— START Data provided —

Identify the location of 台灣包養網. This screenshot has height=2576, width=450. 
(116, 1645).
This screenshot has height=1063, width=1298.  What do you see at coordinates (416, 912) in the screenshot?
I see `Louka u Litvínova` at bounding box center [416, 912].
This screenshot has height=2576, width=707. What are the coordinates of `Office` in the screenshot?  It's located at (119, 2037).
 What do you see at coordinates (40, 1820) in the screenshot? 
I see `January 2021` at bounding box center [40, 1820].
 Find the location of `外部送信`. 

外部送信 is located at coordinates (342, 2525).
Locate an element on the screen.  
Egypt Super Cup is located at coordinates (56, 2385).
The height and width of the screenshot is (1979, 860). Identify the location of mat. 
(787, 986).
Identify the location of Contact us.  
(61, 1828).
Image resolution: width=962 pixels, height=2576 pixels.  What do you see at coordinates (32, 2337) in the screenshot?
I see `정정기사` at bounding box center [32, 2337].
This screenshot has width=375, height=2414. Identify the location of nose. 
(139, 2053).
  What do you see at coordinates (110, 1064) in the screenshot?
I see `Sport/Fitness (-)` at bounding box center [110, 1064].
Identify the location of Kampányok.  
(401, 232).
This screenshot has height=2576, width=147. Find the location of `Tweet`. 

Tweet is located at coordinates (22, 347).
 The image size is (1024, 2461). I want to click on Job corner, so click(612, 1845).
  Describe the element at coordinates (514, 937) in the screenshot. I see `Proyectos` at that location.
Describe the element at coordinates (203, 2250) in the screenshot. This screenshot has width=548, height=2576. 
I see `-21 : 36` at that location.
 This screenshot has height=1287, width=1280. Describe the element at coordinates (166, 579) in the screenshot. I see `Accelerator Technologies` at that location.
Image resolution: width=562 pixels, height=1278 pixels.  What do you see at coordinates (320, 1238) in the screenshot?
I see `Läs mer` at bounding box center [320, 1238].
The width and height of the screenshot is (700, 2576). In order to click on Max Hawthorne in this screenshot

— END Data provided —

Rewrite the listing from the line with "The height and" through the end of the listing, replacing "Identify the location of" with "Find the position of" and leaving everything else unchanged.

The height and width of the screenshot is (1979, 860). Find the position of mat. 
(787, 986).
Find the position of Contact us.  
(61, 1828).
Image resolution: width=962 pixels, height=2576 pixels.  What do you see at coordinates (32, 2337) in the screenshot?
I see `정정기사` at bounding box center [32, 2337].
This screenshot has width=375, height=2414. Find the position of nose. 
(139, 2053).
  What do you see at coordinates (110, 1064) in the screenshot?
I see `Sport/Fitness (-)` at bounding box center [110, 1064].
Find the position of Kampányok.  
(401, 232).
This screenshot has height=2576, width=147. Find the location of `Tweet`. 

Tweet is located at coordinates (22, 347).
 The image size is (1024, 2461). I want to click on Job corner, so click(612, 1845).
  Describe the element at coordinates (514, 937) in the screenshot. I see `Proyectos` at that location.
Describe the element at coordinates (203, 2250) in the screenshot. This screenshot has width=548, height=2576. 
I see `-21 : 36` at that location.
 This screenshot has height=1287, width=1280. Describe the element at coordinates (166, 579) in the screenshot. I see `Accelerator Technologies` at that location.
Image resolution: width=562 pixels, height=1278 pixels.  What do you see at coordinates (320, 1238) in the screenshot?
I see `Läs mer` at bounding box center [320, 1238].
The width and height of the screenshot is (700, 2576). In order to click on Max Hawthorne in this screenshot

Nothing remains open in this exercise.